» **Prompt**
Transcribe all the material exactly. Leave every line as it is.
------
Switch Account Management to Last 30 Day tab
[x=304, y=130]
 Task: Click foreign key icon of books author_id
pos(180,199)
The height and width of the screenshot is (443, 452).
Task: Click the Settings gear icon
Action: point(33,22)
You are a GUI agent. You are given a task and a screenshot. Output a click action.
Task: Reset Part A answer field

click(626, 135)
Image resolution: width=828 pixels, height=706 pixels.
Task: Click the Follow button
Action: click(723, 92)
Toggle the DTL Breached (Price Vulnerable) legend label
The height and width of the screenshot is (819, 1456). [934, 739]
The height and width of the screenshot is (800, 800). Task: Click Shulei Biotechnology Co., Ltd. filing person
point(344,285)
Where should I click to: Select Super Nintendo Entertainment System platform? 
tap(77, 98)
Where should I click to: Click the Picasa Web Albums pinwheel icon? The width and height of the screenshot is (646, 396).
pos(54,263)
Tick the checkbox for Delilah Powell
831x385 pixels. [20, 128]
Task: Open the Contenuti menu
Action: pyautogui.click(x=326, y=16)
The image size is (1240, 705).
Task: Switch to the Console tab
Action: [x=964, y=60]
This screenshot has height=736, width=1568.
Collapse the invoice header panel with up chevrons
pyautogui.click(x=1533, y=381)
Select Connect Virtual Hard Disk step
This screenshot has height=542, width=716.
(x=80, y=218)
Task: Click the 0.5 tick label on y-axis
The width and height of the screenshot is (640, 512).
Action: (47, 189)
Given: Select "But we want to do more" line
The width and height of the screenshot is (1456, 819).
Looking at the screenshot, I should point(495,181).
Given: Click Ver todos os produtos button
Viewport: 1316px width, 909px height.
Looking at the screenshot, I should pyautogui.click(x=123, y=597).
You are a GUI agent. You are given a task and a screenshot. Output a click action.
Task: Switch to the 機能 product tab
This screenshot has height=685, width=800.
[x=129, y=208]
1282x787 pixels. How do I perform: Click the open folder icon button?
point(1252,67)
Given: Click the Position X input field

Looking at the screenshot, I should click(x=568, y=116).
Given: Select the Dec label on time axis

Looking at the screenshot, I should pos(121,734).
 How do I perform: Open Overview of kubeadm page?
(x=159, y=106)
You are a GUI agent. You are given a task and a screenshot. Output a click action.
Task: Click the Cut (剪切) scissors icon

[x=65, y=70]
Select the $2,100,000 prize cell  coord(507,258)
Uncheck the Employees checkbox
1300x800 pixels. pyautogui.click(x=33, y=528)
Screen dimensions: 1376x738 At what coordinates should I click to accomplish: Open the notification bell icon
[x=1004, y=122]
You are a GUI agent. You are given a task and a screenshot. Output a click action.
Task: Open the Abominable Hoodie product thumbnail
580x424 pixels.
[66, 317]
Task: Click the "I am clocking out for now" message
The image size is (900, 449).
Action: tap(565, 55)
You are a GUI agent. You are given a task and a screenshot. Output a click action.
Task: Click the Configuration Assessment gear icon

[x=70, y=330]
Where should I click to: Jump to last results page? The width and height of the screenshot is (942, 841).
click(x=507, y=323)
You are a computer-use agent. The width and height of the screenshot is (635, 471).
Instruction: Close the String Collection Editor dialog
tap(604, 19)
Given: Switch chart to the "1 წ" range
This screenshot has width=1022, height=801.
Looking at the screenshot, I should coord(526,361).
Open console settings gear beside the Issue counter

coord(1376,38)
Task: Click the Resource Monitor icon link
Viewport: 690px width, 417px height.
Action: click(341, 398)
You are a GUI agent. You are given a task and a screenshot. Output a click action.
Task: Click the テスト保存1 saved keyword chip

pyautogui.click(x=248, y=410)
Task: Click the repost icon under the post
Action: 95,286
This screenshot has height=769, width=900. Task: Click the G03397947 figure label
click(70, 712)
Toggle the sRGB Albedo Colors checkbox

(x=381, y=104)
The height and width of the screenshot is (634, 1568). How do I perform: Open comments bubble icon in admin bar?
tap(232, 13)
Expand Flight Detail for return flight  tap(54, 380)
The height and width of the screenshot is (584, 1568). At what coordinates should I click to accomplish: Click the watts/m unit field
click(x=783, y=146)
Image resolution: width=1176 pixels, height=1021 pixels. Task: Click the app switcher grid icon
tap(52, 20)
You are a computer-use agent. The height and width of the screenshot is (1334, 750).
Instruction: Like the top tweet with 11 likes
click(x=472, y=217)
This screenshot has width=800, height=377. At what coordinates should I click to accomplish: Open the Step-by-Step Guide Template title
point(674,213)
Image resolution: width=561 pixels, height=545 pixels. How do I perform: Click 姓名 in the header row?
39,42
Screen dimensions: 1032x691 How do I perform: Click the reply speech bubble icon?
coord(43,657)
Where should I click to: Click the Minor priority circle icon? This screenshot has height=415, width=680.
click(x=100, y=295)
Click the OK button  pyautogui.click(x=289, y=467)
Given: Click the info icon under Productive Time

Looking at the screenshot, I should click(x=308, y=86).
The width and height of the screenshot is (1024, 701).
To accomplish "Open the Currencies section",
------
» **Written solution**
Switch Account Management to Last 30 Day tab
[x=304, y=130]
 Task: Click foreign key icon of books author_id
pos(180,199)
The height and width of the screenshot is (443, 452).
Task: Click the Settings gear icon
Action: point(33,22)
You are a GUI agent. You are given a task and a screenshot. Output a click action.
Task: Reset Part A answer field

click(626, 135)
Image resolution: width=828 pixels, height=706 pixels.
Task: Click the Follow button
Action: click(723, 92)
Toggle the DTL Breached (Price Vulnerable) legend label
The height and width of the screenshot is (819, 1456). [934, 739]
The height and width of the screenshot is (800, 800). Task: Click Shulei Biotechnology Co., Ltd. filing person
point(344,285)
Where should I click to: Select Super Nintendo Entertainment System platform? 
tap(77, 98)
Where should I click to: Click the Picasa Web Albums pinwheel icon? The width and height of the screenshot is (646, 396).
pos(54,263)
Tick the checkbox for Delilah Powell
831x385 pixels. [20, 128]
Task: Open the Contenuti menu
Action: pyautogui.click(x=326, y=16)
The image size is (1240, 705).
Task: Switch to the Console tab
Action: [x=964, y=60]
This screenshot has height=736, width=1568.
Collapse the invoice header panel with up chevrons
pyautogui.click(x=1533, y=381)
Select Connect Virtual Hard Disk step
This screenshot has height=542, width=716.
(x=80, y=218)
Task: Click the 0.5 tick label on y-axis
The width and height of the screenshot is (640, 512).
Action: (47, 189)
Given: Select "But we want to do more" line
The width and height of the screenshot is (1456, 819).
Looking at the screenshot, I should point(495,181).
Given: Click Ver todos os produtos button
Viewport: 1316px width, 909px height.
Looking at the screenshot, I should pyautogui.click(x=123, y=597).
You are a GUI agent. You are given a task and a screenshot. Output a click action.
Task: Switch to the 機能 product tab
This screenshot has height=685, width=800.
[x=129, y=208]
1282x787 pixels. How do I perform: Click the open folder icon button?
point(1252,67)
Given: Click the Position X input field

Looking at the screenshot, I should click(x=568, y=116).
Given: Select the Dec label on time axis

Looking at the screenshot, I should pos(121,734).
 How do I perform: Open Overview of kubeadm page?
(x=159, y=106)
You are a GUI agent. You are given a task and a screenshot. Output a click action.
Task: Click the Cut (剪切) scissors icon

[x=65, y=70]
Select the $2,100,000 prize cell  coord(507,258)
Uncheck the Employees checkbox
1300x800 pixels. pyautogui.click(x=33, y=528)
Screen dimensions: 1376x738 At what coordinates should I click to accomplish: Open the notification bell icon
[x=1004, y=122]
You are a GUI agent. You are given a task and a screenshot. Output a click action.
Task: Open the Abominable Hoodie product thumbnail
580x424 pixels.
[66, 317]
Task: Click the "I am clocking out for now" message
The image size is (900, 449).
Action: tap(565, 55)
You are a GUI agent. You are given a task and a screenshot. Output a click action.
Task: Click the Configuration Assessment gear icon

[x=70, y=330]
Where should I click to: Jump to last results page? The width and height of the screenshot is (942, 841).
click(x=507, y=323)
You are a computer-use agent. The width and height of the screenshot is (635, 471).
Instruction: Close the String Collection Editor dialog
tap(604, 19)
Given: Switch chart to the "1 წ" range
This screenshot has width=1022, height=801.
Looking at the screenshot, I should coord(526,361).
Open console settings gear beside the Issue counter

coord(1376,38)
Task: Click the Resource Monitor icon link
Viewport: 690px width, 417px height.
Action: click(341, 398)
You are a GUI agent. You are given a task and a screenshot. Output a click action.
Task: Click the テスト保存1 saved keyword chip

pyautogui.click(x=248, y=410)
Task: Click the repost icon under the post
Action: 95,286
This screenshot has height=769, width=900. Task: Click the G03397947 figure label
click(70, 712)
Toggle the sRGB Albedo Colors checkbox

(x=381, y=104)
The height and width of the screenshot is (634, 1568). How do I perform: Open comments bubble icon in admin bar?
tap(232, 13)
Expand Flight Detail for return flight  tap(54, 380)
The height and width of the screenshot is (584, 1568). At what coordinates should I click to accomplish: Click the watts/m unit field
click(x=783, y=146)
Image resolution: width=1176 pixels, height=1021 pixels. Task: Click the app switcher grid icon
tap(52, 20)
You are a computer-use agent. The height and width of the screenshot is (1334, 750).
Instruction: Like the top tweet with 11 likes
click(x=472, y=217)
This screenshot has width=800, height=377. At what coordinates should I click to accomplish: Open the Step-by-Step Guide Template title
point(674,213)
Image resolution: width=561 pixels, height=545 pixels. How do I perform: Click 姓名 in the header row?
39,42
Screen dimensions: 1032x691 How do I perform: Click the reply speech bubble icon?
coord(43,657)
Where should I click to: Click the Minor priority circle icon? This screenshot has height=415, width=680.
click(x=100, y=295)
Click the OK button  pyautogui.click(x=289, y=467)
Given: Click the info icon under Productive Time

Looking at the screenshot, I should click(x=308, y=86).
The width and height of the screenshot is (1024, 701).
To accomplish "Open the Currencies section",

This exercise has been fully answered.